The opening 5h4 on the surface 5s1 has a diameter d1. The opening 5h5 on the surface 5s2 has a diameter d2. In some embodiments, the diameter d1 is different from the diameter d2. In some embodiments, the diameter d1 is less than the diameter d2. In some embodiments, the diameter d1 may be identical to the diameter d2. In some embodiments, the diameter d1 is in a range of about 0.3 mm to 0.4 mm. In some embodiments, the diameter d1 is in a range of about 0.4 mm to 0.6 mm.

In some embodiments, an inner diameter of the channel 5v gradually increases in a direction from the surface 5s1 to the surface 5s2. In some embodiments, an inner diameter of the channel 5v monotonically increases in a direction from the surface 5s1 to the surface 5s2. In some embodiments, an inner wall of the channel 5v includes a smooth surface.

As shown in FIG. 3C, an axis 5x passes through the center point of the opening 5h4 and the center point of the opening 5h5. The axis 5x is substantially perpendicular to the surface 5s1. There is an angle θ between the inner wall of the channel 5v and the vertical axis 5x.

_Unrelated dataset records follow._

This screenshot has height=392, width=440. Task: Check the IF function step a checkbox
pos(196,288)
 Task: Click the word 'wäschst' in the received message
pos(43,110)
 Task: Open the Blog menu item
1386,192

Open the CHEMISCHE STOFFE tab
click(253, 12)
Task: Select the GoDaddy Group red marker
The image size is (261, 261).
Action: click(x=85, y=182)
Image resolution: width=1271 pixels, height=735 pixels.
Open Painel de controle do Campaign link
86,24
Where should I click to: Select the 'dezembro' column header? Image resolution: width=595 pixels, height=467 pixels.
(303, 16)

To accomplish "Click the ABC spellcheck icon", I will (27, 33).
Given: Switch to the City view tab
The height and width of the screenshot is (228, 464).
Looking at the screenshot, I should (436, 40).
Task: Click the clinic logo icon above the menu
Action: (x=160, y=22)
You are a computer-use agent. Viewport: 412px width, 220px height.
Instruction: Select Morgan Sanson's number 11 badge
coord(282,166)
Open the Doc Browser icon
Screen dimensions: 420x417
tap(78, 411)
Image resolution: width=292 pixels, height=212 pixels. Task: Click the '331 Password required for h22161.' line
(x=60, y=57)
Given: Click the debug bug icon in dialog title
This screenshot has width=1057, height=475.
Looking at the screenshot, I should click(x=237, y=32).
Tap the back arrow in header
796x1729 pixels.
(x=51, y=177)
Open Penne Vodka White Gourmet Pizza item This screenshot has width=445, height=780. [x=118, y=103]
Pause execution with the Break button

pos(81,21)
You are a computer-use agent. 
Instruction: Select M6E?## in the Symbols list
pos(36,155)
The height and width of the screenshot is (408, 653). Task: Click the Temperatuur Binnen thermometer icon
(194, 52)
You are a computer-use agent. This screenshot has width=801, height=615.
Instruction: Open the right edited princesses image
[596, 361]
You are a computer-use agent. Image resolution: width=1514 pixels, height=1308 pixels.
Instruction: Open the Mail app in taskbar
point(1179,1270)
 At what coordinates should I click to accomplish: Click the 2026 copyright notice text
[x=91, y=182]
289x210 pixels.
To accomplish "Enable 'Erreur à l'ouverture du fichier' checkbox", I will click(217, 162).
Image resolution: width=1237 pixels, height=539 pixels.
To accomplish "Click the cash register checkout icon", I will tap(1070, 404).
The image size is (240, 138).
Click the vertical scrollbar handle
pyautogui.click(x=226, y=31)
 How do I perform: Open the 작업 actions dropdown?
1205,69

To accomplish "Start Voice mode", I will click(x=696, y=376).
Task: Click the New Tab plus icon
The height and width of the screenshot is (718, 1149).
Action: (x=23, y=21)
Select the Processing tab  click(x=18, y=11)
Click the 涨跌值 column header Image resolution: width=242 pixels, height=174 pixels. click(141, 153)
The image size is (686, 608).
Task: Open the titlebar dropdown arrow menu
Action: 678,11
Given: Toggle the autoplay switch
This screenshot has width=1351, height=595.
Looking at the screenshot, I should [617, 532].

In some embodiments, the angle θ is in a range of 3° to 4°. In some embodiments, the angle θ is in a range of 4° to 5°. In some embodiments, the angle θ is in a range of 5° to 6°. In some embodiments, the angle θ is in a range of 6° to 7°. In some embodiments, the angle θ is in a range of 7° to 10°. In some embodiments, the angle θ is in a range of 3° to 15°.

FIG. 3D and FIG. 3E are three-dimensional views of a heating component top cap according to some embodiments of the present disclosure.

FIG. 3F is a three-dimensional view of a channel in a heating component top cap according to some embodiments of the present disclosure.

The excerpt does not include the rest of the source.